8th Marquess of Hertford Saved Ragley Hall House and Gardens, Warwickshire Life

PUBLISHED: 23:40 07 February 2010 | UPDATED: 15:23 20 February 2013

Ragley Hall and gardens

Ragley Hall and gardens

Ragley Hall was once on the point of being bulldozed. Thank goodness for the 8th Marquess of Hertford who saved the house and gardens and transformed the estate into a thriving business.

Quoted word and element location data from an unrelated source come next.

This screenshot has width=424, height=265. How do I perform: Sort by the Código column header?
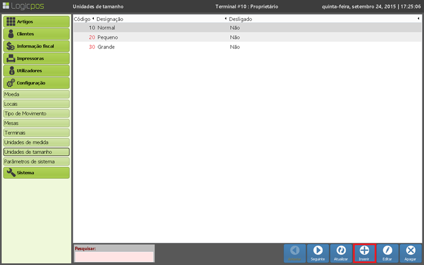point(83,19)
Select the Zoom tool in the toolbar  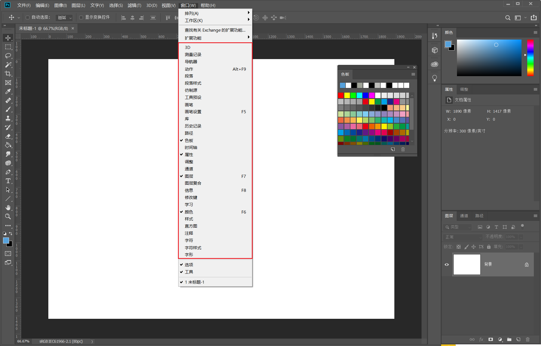click(8, 217)
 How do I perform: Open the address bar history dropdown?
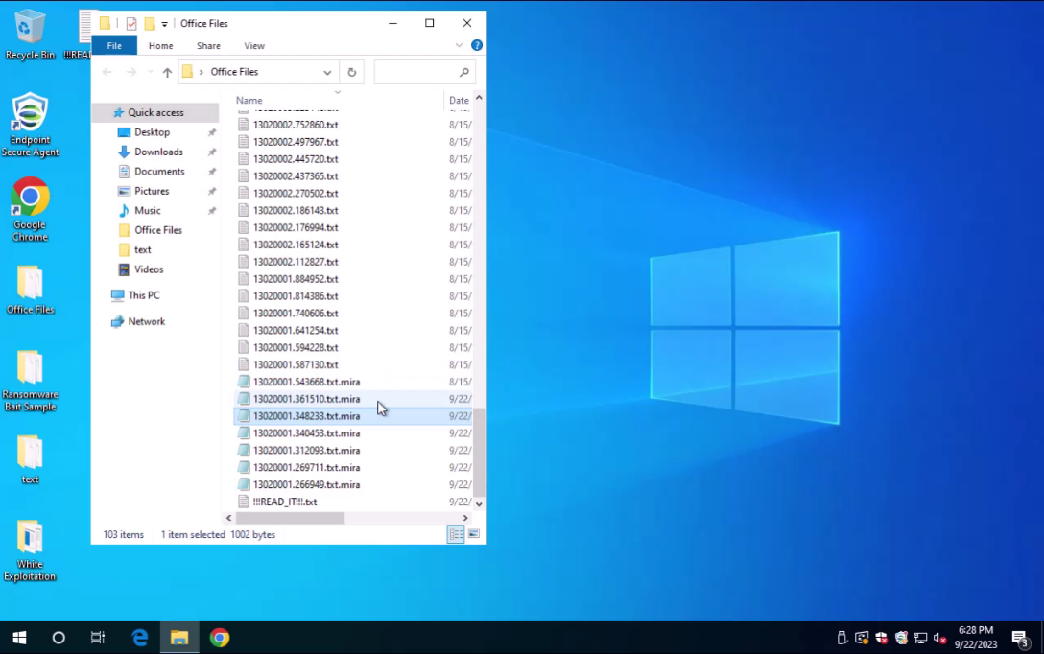coord(327,72)
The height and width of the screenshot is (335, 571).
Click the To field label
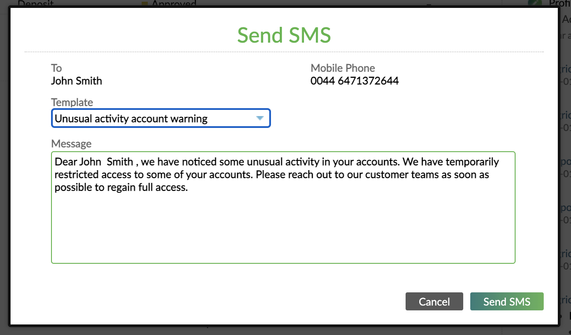click(x=56, y=68)
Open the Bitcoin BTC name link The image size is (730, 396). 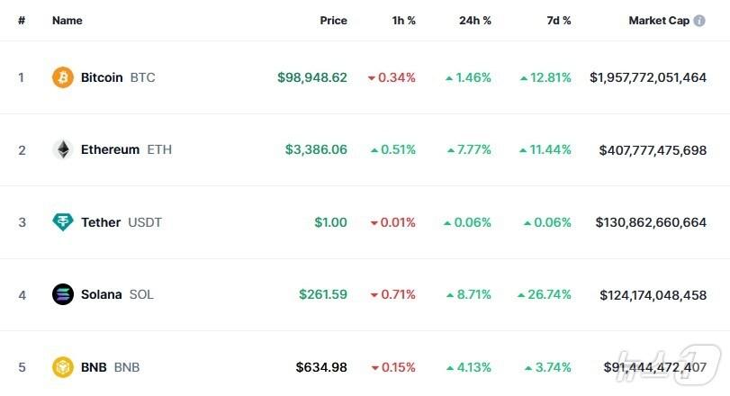click(102, 77)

Ragley Hall was once on the point of being bulldozed. Thank goodness for the 8th Marquess of Hertford who saved the house and gardens and transformed the estate into a thriving business. Today, Ragley Hall is in the care of the 9th Marquess of Hertford who recently celebrated 50 years of the house being open to the public. Tessa Jenkins reports. Photographs by Phil Britt





In 1912 Ragley Hall faced the biggest threat to its survival in its 300-plus year history. After the death of the 7th Marquess the estate's managing trustees advised the family that the best option for the house would be demolition. At a stroke one of the earliest Palladian houses in the country - designed by Robert Hooke - would have disappeared and with it fabulous plasterwork ceilings, priceless marble staircases, the grand portico designed by James Wyatt.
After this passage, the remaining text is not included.